AIM OF THE EXERCISE:
After locating the line that contains "Screen dimensions: 1501x812" in the data below, set down exactly that line and each one after it through the line that contains "Switch to the Workflows tab", and nothing more.

DATA FOR ANALYSIS:
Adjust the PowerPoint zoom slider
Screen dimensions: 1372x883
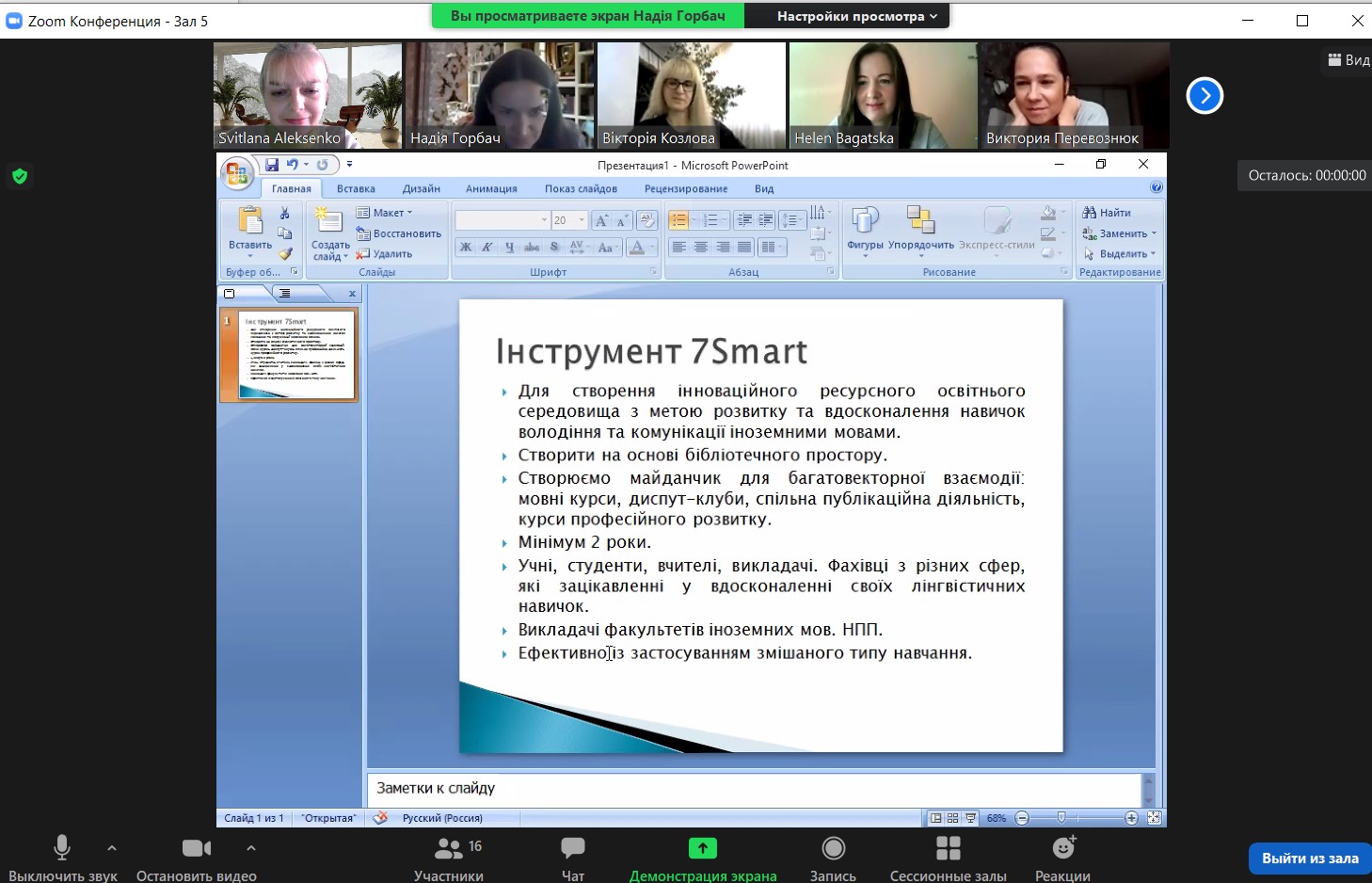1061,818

---

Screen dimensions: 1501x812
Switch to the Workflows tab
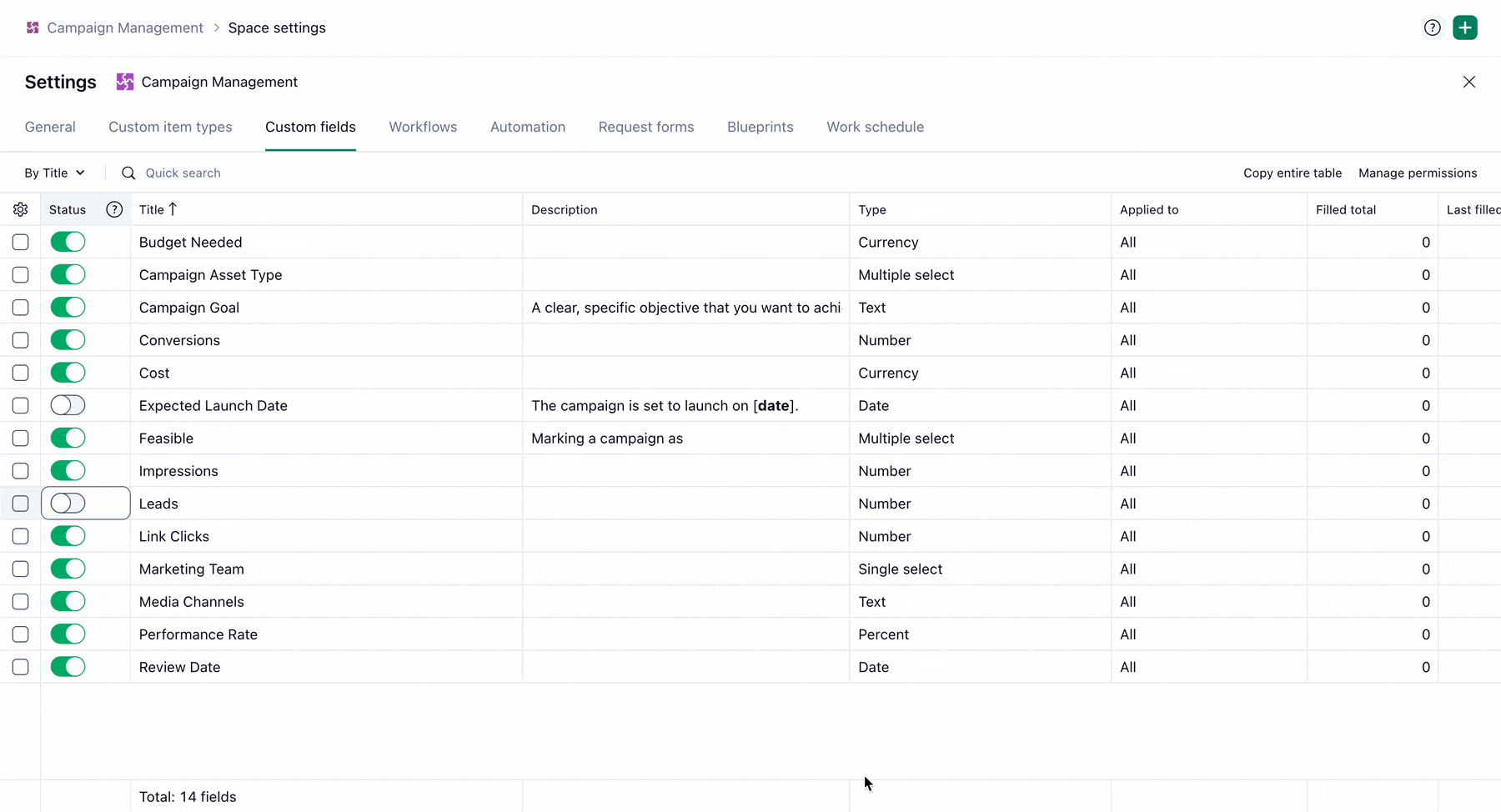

* * *

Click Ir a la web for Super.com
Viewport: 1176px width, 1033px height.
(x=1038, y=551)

OUTPUT FOR THIS TASK:
Screen dimensions: 1501x812
Switch to the Workflows tab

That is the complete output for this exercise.